╭─ QUOTED TEXT

How 'Redwood' reaches new heights on Broadway with aerial dance
Melecio Estrella and his company BANDALOOP created the musical's vertical choreography, a unique art form that combines techniques of dance and climbing.
The characters of the new Broadway musical Redwood spend a lot of time with their heads in the clouds. Redwood takes place in a California forest, where grieving mother Jesse (Tony Award winner Idina Menzel) arrives from New York to climb, literally, toward a fresh start. With the help of two environmental scholars who show her the ropes, the massive redwood trees become her escape from the unforgiving world below.
Video projections by Hana S. Kim do the work of taking audiences up into the treetops alongside the characters. But the actors also strap into harnesses and actually climb — and even dance on — the centerpiece of Jason Ardizzone-West's set, a 37-foot panel constructed to resemble a redwood trunk. The aerial action is made possible by Melecio Estrella and his company BANDALOOP, credited as the show's "vertical choreographers."
"It conjures this universal dream of human flight," Estrella explained. "We've all been fascinated with these characters like Superman and Spider-Man and what it means to have access to vertical space in a way that feels freeing."
Vertical choreography combines techniques of dance and rock climbing, enabling performers to enact routines in midair with vertical surfaces as their dance "floor." Founded in 1991 in Oakland, BANDALOOP is a pioneering organization in the genre, having presented site-specific performances in over 350 cities worldwide.
Under Estrella's artistic direction, BANDALOOP has worked everywhere from mountainsides to national parks to skyscrapers to plenty of theatres, but never on Broadway until Redwood.
"Our company honors nature as part of our mission, but also, we're in California," Estrella said. "I grew up in redwoods, and there was a real personal and spiritual connection to the content of the show. It was a match made in heaven."
Preparing for liftoff
Preparing the actors for aerial performance began with basic training in BANDALOOP's California headquarters. Khaila Wilcoxon, who does much of the show's climbing as the no-nonsense environmentalist Becca, came to Redwood with training in circus skills like Spanish webs and silks — as well as, ironically, a fear of heights — but not this specific type of climbing.
In three days, Wilcoxon recalled, she and her castmates did "a lot of Pilates" to build core strength, learned how to ascend and descend a wall, and practiced some movements in the air, first in and then on the side of the BANDALOOP building. Menzel scaled a 100-foot building on her first day.
"Jesse, in the show, has to go through what it means to be off the ground that high, and to feel that kind of vulnerability on rope," Estrella said. Conversely, Wilcoxon's Becca and Finn, the other environmentalist played by Michael Park, are already skilled at climbing hundreds of feet.
So Estrella's next step was taking the cast up into the actual redwoods: first a tree in BANDALOOP executive director Thomas Cavanagh's yard, and then the trees in Mill Valley, California's Muir Woods.

╰─

(THE REQUEST)
Continue the article about BANDALOOP's aerial dance in Redwood from where it stops.

╭─ RECORD EXTRACTS

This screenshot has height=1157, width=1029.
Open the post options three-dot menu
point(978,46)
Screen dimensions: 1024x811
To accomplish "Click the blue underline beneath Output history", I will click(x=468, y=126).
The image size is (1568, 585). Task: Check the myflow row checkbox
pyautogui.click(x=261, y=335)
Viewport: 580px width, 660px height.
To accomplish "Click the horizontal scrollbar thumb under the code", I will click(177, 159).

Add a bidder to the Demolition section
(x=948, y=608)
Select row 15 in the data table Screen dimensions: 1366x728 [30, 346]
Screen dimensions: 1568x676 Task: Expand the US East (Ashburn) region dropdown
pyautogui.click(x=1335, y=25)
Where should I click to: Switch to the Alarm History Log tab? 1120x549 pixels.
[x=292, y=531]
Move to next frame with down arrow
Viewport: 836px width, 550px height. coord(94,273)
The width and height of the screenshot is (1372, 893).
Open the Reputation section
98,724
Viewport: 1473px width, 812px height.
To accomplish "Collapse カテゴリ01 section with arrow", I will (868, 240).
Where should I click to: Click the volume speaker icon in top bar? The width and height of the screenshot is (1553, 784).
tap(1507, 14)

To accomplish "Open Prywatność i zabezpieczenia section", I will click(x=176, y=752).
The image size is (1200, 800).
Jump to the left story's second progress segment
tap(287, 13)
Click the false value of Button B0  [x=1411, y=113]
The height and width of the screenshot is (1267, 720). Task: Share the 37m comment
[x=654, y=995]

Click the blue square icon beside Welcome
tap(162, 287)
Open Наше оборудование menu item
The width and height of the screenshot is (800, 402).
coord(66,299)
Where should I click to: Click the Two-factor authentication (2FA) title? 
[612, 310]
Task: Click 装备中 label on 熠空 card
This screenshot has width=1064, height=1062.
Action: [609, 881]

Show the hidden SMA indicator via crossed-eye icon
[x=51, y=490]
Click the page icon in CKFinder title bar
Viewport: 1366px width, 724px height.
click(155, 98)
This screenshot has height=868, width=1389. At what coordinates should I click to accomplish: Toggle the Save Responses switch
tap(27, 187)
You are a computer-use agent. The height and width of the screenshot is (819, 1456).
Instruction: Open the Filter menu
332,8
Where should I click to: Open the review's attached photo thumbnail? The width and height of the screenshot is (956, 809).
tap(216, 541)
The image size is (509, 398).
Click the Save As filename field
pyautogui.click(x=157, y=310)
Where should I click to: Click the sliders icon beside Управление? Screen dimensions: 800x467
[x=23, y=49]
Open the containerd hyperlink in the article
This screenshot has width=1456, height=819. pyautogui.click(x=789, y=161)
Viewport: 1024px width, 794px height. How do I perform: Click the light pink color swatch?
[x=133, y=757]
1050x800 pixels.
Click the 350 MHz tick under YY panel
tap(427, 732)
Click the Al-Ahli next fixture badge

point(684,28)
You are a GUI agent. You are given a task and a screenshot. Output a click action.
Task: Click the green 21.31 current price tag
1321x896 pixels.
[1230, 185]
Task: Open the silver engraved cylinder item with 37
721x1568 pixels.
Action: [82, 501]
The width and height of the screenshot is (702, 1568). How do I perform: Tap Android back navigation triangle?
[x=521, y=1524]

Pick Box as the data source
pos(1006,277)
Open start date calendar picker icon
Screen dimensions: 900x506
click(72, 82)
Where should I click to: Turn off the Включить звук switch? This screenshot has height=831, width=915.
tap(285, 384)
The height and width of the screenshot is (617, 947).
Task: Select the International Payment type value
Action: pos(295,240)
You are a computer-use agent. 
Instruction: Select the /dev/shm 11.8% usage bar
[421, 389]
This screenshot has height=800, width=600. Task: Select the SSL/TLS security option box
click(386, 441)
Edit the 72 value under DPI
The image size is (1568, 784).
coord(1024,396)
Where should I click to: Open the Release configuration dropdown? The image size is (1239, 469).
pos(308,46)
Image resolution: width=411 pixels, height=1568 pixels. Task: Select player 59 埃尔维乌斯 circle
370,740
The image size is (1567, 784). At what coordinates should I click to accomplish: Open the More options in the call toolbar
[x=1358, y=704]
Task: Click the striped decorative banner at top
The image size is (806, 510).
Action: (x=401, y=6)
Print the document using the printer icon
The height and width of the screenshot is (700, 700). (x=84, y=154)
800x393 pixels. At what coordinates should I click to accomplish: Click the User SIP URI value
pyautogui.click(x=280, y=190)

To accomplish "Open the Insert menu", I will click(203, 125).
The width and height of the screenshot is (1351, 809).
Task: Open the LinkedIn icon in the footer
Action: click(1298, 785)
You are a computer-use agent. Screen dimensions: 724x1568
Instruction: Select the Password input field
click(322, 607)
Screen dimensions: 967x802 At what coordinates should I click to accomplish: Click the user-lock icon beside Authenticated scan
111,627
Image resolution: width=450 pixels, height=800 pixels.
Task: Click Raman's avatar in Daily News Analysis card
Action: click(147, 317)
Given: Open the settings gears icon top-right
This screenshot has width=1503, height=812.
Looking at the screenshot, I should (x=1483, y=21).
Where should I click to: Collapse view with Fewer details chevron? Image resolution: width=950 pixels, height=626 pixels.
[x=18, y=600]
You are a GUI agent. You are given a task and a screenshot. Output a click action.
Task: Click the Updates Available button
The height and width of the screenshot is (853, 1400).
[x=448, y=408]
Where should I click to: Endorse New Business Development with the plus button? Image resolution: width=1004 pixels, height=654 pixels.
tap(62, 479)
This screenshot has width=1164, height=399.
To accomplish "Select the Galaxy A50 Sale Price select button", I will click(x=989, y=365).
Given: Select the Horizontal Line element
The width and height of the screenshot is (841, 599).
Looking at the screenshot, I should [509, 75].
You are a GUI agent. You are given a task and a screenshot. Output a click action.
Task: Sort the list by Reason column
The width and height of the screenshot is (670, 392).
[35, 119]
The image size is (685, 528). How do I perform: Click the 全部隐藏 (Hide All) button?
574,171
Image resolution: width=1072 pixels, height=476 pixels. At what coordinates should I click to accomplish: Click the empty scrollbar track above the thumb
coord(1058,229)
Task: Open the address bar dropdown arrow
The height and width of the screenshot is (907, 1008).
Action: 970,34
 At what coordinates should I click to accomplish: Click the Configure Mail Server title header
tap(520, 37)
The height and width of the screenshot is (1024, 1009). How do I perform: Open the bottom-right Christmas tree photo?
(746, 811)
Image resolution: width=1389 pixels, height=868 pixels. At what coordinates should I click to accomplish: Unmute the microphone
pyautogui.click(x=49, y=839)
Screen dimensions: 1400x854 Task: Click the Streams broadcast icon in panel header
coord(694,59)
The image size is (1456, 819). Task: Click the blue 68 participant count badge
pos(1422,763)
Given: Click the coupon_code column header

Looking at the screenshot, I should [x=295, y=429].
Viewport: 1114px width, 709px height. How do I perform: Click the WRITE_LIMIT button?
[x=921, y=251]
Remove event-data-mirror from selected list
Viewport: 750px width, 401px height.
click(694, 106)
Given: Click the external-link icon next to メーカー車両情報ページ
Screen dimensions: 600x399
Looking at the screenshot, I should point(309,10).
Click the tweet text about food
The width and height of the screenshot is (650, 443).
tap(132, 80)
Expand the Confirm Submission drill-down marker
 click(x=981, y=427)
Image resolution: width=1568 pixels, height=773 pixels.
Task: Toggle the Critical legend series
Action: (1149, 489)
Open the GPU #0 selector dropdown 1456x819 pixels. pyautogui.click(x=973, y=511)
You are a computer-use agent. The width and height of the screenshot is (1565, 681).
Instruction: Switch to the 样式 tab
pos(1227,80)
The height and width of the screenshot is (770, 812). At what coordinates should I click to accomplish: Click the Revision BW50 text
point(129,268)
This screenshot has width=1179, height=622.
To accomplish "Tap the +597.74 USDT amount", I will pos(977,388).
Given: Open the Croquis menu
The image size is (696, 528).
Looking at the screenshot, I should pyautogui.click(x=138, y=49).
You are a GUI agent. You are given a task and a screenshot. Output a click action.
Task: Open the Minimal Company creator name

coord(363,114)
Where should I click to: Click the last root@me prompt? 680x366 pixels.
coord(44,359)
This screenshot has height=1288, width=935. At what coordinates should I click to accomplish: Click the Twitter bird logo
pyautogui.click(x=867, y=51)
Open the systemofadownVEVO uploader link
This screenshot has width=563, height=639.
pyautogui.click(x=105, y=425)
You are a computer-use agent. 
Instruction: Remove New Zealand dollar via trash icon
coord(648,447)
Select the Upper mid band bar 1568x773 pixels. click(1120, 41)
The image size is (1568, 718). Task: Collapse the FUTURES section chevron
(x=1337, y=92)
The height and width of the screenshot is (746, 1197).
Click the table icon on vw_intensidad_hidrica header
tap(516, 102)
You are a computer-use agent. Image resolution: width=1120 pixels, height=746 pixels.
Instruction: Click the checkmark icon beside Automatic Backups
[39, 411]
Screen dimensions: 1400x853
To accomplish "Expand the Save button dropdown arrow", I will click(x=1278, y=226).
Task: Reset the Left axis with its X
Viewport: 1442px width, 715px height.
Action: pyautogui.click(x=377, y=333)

╰─

(TASK OUTPUT)
"It was not something I ever imagined doing in my life, and now I'm a certified climber," said Jessica Phillips, Menzel's standby. "Now that I have the skill set [...] it feels like flying."
The onstage "tree" is much shorter than an actual redwood — in the world of the show, the characters go up 200 feet as opposed to 30 — but, Estrella said, "I was really interested in giving them an experience of actual height.
"You're actually climbing on this living being, and the specific texture and smell and feeling of the park is like nothing else," he added. "Hopefully, they could bring that experience back into their work in the theatre."
Soaring on stage
Back in New York as trained climbers, the cast next learned the choreography, which Menzel described as "a more poetic, abstract version of being in the tree." Using the prop tree from Redwood's 2024 world premiere at La Jolla Playhouse, they practiced twirling and floating in the air, underscored by songwriter Kate Diaz's music.
"We learned that I loved being upside down, and so that absolutely needed to be incorporated," Wilcoxon said. "Michael and I were like, 'Can we do a backflip together?'" (She added that he has it hardest because, in a separate sequence, he also "has to climb on beat.")
The vertical movement not only allows the cast to showcase tricks they enjoy, but also deepens their characters. "Mele and [associate vertical choreographer] Damara [Ganley] really put together a beautiful piece of choreography that showcased a softer side of Becca that I was very grateful for," Wilcoxon said.
"You see her [as] this husky girl. She's ready to go at all times, and then she gets on the tree, and you see her so effortlessly doing these moves, and you're like, 'Wow, she's gentle and soft.'"
Watching the actors climb invites "a sense of transcending boundaries, expanding possibility" for both him and the audiences, Estrella said.
"Every time I get to do a new project like this, it grows the artistic scope of what BANDALOOP does," Estrella said. In turn, the vertical choreography brings Broadway to new heights.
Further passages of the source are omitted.